I have recently moved to a new part of Orlando to me, but old to most residents, called Winter Park. The Winter Park community is just that, more of a community and less of a tourist spot or university town. Since moving I'm also trying to make more positive economical, social changes such as buying produce from local growers, using cloth shopping bags, and visiting private restaurants and markets when my dogs are barking too loud to be schlepped around my kitchen. While doing two of these activities at two completely different times, I was introduced to a gourmet pasta company called Pappardelles Pasta out of Colorado.
The first time I met Pappardelle Pasta was at our Lake Eola Sunday Farmer's Market in downtown Orlando. Under a welcoming, shady tent two gentlemen helped me to taste as many of their delicious, flavorful, raw pastas as my little heart desired. While I tried MANY, the Sweet Valdia Onion, Lemon Basil, and Fruit pastas all really tantalized my taste buds. Alas, at $4.00 a half-pound I could only bring home two telling myself I'd go back for the fruit pasta.
Not only are these pastas gourmet and flavorful, them come packed with awesome recipes. I made the recipe that came with the Sweet Valdia Onion pasta and served it with my mozzerella stuffed meatballs (no picture, I could just kick myself). The Lemon Basil went to Mr. T. (Pete's Dad) and we actually ended up eating my meatball dish and his shrimp dish using the Lemon Basil pasta in one Sunday night dinner! It was very, very bella!

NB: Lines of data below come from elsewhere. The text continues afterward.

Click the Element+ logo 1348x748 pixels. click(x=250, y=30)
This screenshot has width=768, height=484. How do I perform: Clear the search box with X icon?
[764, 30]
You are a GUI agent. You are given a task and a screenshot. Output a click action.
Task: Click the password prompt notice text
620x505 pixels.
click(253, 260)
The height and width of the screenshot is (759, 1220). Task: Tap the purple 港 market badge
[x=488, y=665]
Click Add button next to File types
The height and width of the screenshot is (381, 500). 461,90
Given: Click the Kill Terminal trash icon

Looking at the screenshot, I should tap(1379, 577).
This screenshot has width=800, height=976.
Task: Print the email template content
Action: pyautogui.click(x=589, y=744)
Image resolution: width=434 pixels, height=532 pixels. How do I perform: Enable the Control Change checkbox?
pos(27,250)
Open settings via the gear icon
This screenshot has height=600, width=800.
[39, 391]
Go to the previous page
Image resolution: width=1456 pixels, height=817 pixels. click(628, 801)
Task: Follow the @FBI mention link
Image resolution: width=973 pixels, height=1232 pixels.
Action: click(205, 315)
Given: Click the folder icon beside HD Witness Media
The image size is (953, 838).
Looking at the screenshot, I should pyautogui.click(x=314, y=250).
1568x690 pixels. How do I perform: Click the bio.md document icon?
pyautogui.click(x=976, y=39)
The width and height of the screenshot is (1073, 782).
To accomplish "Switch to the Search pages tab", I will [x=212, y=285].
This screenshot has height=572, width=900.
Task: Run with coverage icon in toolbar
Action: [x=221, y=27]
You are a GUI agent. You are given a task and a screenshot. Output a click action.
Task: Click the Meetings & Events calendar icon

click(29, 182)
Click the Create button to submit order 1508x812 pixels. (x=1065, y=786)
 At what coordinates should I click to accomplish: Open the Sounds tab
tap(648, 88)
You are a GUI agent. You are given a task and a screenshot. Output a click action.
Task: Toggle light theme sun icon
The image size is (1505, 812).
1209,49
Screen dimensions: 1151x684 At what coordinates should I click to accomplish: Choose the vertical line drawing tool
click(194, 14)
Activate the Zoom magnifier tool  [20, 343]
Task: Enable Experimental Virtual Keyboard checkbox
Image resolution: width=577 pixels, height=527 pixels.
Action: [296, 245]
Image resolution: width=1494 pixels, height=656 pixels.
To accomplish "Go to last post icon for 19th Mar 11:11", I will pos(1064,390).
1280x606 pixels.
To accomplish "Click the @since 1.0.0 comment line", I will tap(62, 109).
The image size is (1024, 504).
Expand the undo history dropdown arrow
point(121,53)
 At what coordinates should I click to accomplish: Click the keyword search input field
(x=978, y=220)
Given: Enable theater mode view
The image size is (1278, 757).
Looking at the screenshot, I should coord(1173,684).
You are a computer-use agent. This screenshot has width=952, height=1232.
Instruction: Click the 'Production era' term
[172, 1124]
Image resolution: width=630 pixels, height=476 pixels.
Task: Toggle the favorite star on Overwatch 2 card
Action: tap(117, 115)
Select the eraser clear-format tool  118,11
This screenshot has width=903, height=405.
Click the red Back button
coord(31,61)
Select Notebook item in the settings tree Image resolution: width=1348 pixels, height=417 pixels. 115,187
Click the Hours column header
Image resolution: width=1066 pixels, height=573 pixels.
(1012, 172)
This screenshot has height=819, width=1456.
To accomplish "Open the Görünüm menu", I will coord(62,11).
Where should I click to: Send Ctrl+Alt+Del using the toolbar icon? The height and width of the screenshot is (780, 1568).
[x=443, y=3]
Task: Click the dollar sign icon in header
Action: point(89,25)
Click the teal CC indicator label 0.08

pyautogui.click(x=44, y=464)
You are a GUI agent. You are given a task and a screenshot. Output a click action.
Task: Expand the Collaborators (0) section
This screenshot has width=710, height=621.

My second encounter with Pappardelles Pasta arrived in the form of a gift. When I came home from the market that day, I gave Pete a menu from a new restaurant/market right around the corner of our place that sells this stuff in the store PLUS making their own new age, American bistro style food with a healthy touch. This magical place is The Virgin Market in Winter Park, FL. One day Pete wanted to get lunch with his business partner some place new, so they visited The Virgin Olive Market. Upon eating a wonderful lunch, my wonderful boyfriend brought me home a half-pound of Lime Cilantro Pasta and a half-found of that same Lemon Basil pasta.
Beer-battered Tilapia with Fresh Peppers Salad and Lime Cilantro Pappardelle Pasta
Instead of following a Pappardelle recipe, this time I opted for making pasta ala Rachel 'Tha Pizza Cutta' Style. I make a killer beer-battered tilapia so I whipped up some of those, but first I mixed a fresh salad of cilantro, a red bell pepper, a orange bell pepper, celery, red onion, fresh lime juice, and salt and put it in a covered bowl in the fridge while I prepared the fish and pasta. Once the pasta is cooked and dressed lightly with extra virgin olive oil, salt, and pepper and the fish is on the place, break out the salad, put it on top of the pasta and THAT'S IT! Savor these light, exuberant flavors over and over again; I promise you will not only love it, you'll devour it.
Italian Stuffed Chicken Breasts with Lemon Basil Pappardelles Pasta with Lemon Butter
Even though I've had "0" success in the commercial recipe contest racket, I'm still trying. This dish was born out of practice for the National Chicken Cook off. I love this Italian Stuffed Chicken Breast and will blog about that on its own later, but look at how beautiful that Lemon Basil Pappardelle Pasta is! Making it even more special, Pete made the pasta and the lemon butter that dressed it. Of course, Pete and I LOVED it!